De son regard de la société apatride et consumériste, le prêtre Ivan Illich devenu philosophe fut un partisan d’une déscolarisation de la société. Il rejoint quelque part un autre géant de la pensée africaine, l’historien et philosophe peul Amadou Hampâté Ba. Pas sur l’inefficacité de l’école que professe Ivan Illich, mais sur la puissance de la transmission du savoir par la voie orale
Il considérait en effet que l’école donne l’impression
d’être la seule capable de se charger de l’éducation, voyant ainsi l’éducation comme nuisible et l’école comme une pollution sociale. Afin que cette déscolarisation soit effective, il proposait la séparation entre l’école et l’État.
Les capacités naturelles d’apprentissage de l’enfant, constate Illich, se manifestent en dehors de l’école : ce n’est pas l’école qui apprend à l’enfant à parler, à jouer, à aimer, à sociabiliser, qui lui apporte la connaissance d’une deuxième langue… L’Afrique détenant un tiers du patrimoine linguistique mondial, l’africain est par nature multilingue.

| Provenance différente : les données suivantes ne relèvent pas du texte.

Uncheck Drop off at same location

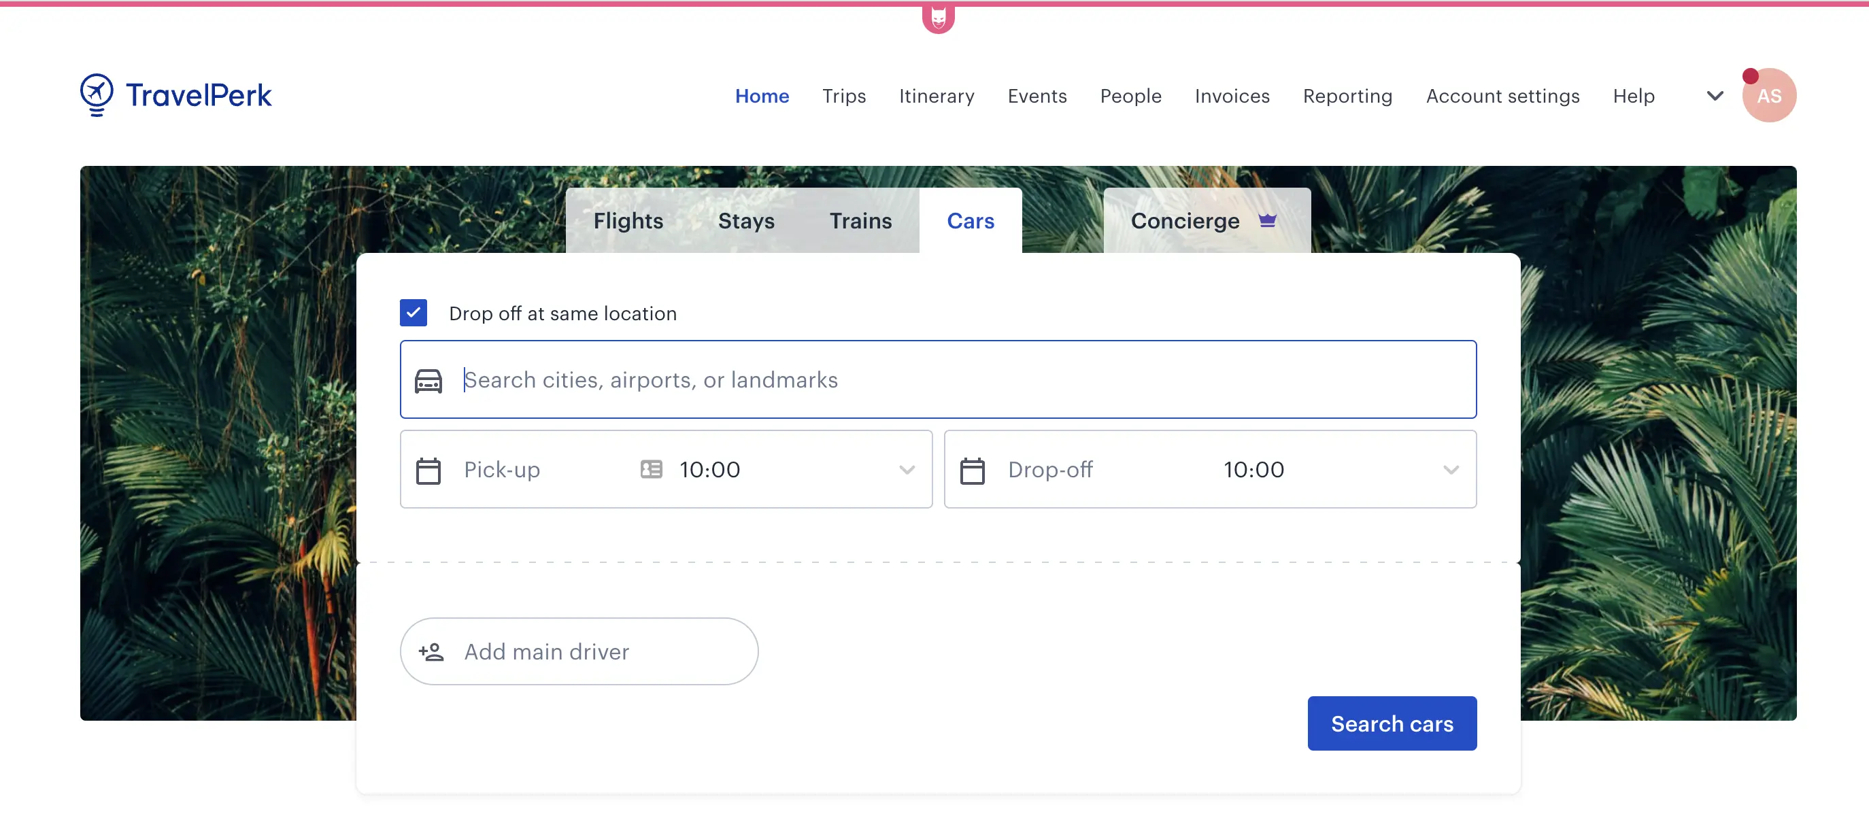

Ivan Illich dénonçait le conformisme des universités riches et le terrible gaspillage instauré dans les pays du Sud de jeunes diplômés devenus étrangers à leur propre culture, de milieux modestes rejetés et laissés sans espérance…

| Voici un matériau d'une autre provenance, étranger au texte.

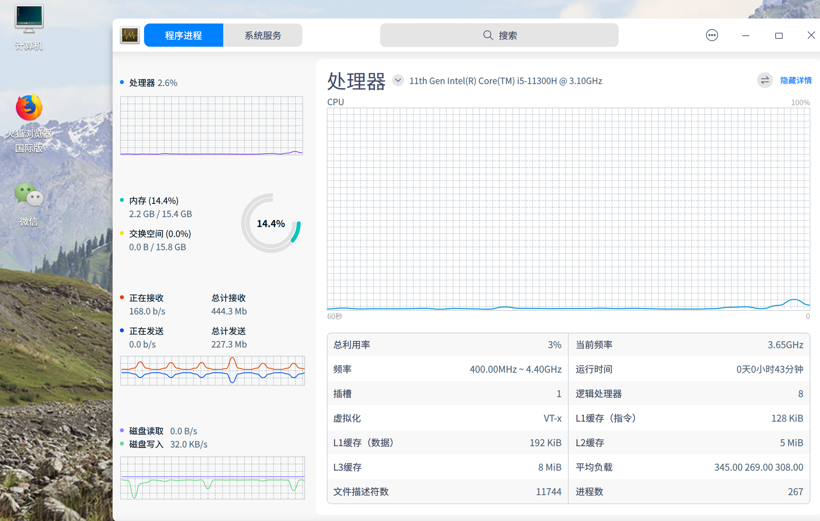The image size is (820, 521).
Task: Click the 14.4% memory usage ring chart
Action: 271,223
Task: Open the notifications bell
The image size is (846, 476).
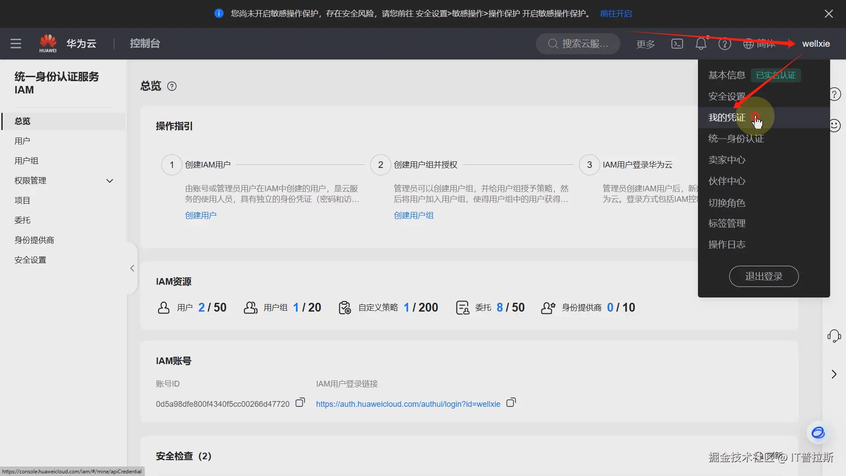Action: [x=701, y=44]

Ivan Illich rejoint quelque part un autre géant de la pensée africaine, l’historien et philosophe peul Amadou Hampâté Ba. Pas sur l’inefficacité de l’école que professe Ivan Illich mais sur la puissance de la transmission du savoir par la voie orale.
La puissance de la tradition orale
La tradition orale est plus ouverte que la tradition écrite, c’est la quintessence de la sagesse africaine, c’est dans ce sens qu’une amitié inaltérable s’est construite entre d’Amadou Hampâté Bâ et Théodore Monod.
Amadou Hampâté Bâ est un sage intemporel, intergénérationnel, de la spiritualité la plus profonde. Il se disait de lui-même «Je suis, à la fois religieux, poète peul, traditionaliste, initié aux sciences secrètes peule et bambara, historien, linguiste, ethnologue, sociologue, théologien, mystique musulman, arithmologue et arithmosophe.»
La protection de l’environnement avant l’heure
Amadou Hampâté Bâ considérait que les arbres avaient une vie, avait une histoire, avait une âme, et jouait un rôle, une fonction à remplir dans le jeu du monde.
Il protégeait et défendait la nature, il prenait le temps de contempler un tapis végétal, même une plante la plus fragile pour la protéger contre la chaleur, contre l’aridité du sable, de protéger les oiseaux, de protéger une flaque d’eau du désert… Aussi précieuse que la vie humaine. Il avait le souci de ce que Dieu avait créé, de l’écologie.
Pour Amadou Hampâté Bâ, l’attention vers l’autre est très importante, c’est une nécessité absolue.
Il était d’une extraordinaire tolérance, il disait «Quand je parle à quelqu’un et qu’il ne comprend pas, je me tais et je l’écoute. Si j’arrive à le comprendre lui, je saurais pourquoi il ne m’a pas compris.»
Pour la charité, il était peiné de voir qu’aucun n’avait suffisamment cette vraie bonté du cœur, cette grâce.
En cette fin de Ramadan, de Carême, relisons l’œuvre d’Amadou Hampâté Bâ, et écoutons de nos ainés la sagesse africaine.